À ne voir que le côté littéraire de Childe-Harold, quel plaisir de nouveauté ce dut être pour les Anglais, que la guerre claquemurait dans leur île, de voyager, à la suite de lord Byron, en Espagne, l’Angleterre usait la fortune de Napoléon sans le battre, et dans cet Orient, jusqu’alors un lieu commun de poésie classique ! Aujourd’hui. l’Orient lui-même, son soleil, ses parfums, ses perles, les beaux yeux noirs derrière le voile, l’amour mystérieux sous la pointe de l’yatagan, sont devenus un lieu commun ; mais en ce temps-là combien cette Asie de Mahomet, combien cette Grèce d’Ali-Pacha devaient paraître belles, comparées à l’Asie et à la Grèce apprises dans l’Homère traduit par Pope ! Combien des descriptions faites sans modèles, ou des modèles minutieusement copiés, durent rehausser le prix des chaudes peintures de lord Byron ! Il renouvelait la description en en chassant les abstractions et le détail d’inventaire, et en y faisant rentrer le sentiment. Cependant la description, dans Childe-Harold, n’était qu’un cadre, et, quoique tout y fût nouveau, il s’en fallait que tout fût de bon aloi.

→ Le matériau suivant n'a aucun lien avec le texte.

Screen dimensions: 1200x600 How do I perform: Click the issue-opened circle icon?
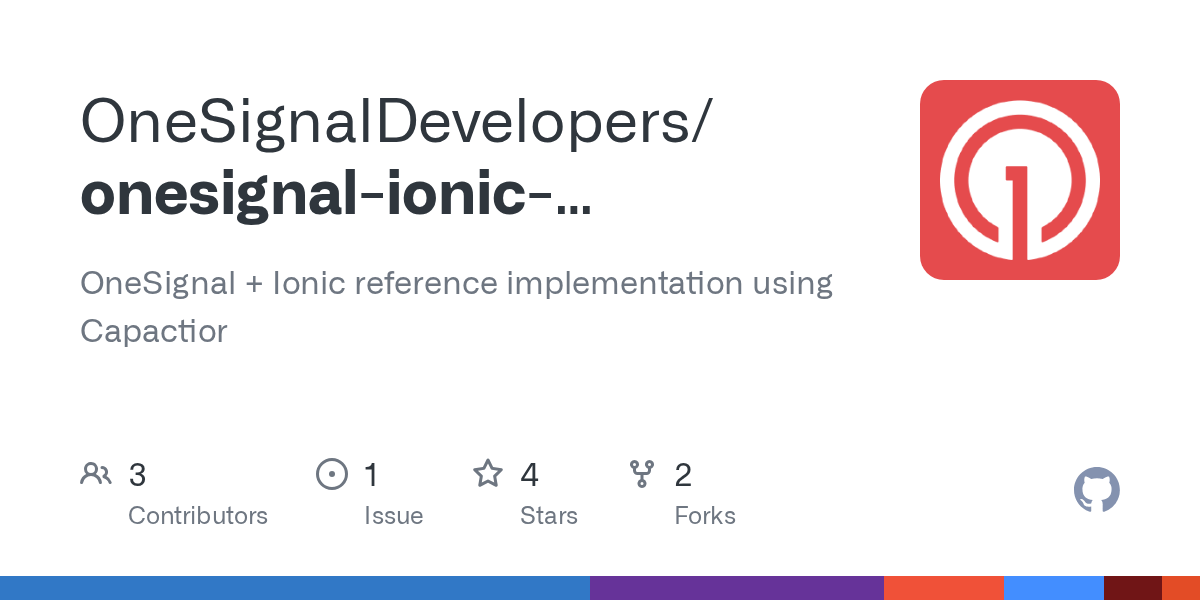332,474
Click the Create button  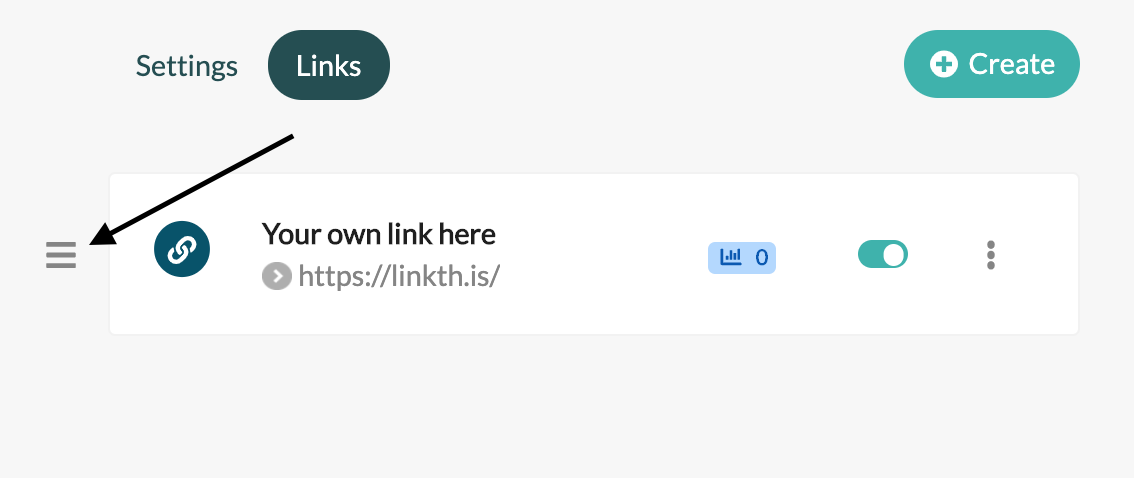point(992,64)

C’est d’ordinaire dans le cadre que l’auteur fait la plus grande part au tour d’esprit de son temps et au désir d’attirer les yeux sur lui-même ; aussi ne cherchez pas les défauts ailleurs : s’il y a de l’affectation, vous la trouverez là. Mais dans le cadre de Childe-Harold il y avait un tableau, la plus original et le plus intéressant de tous les tableaux, un esprit indépendant, dans un pays où tout le monde est assujetti à une règle, un penseur émancipé dans la ration qui se gêne le plus, un homme parlant de soi et ne se taisant guère sur les autres dans une société où l’on ne parle jamais ni de soi ni d’autrui.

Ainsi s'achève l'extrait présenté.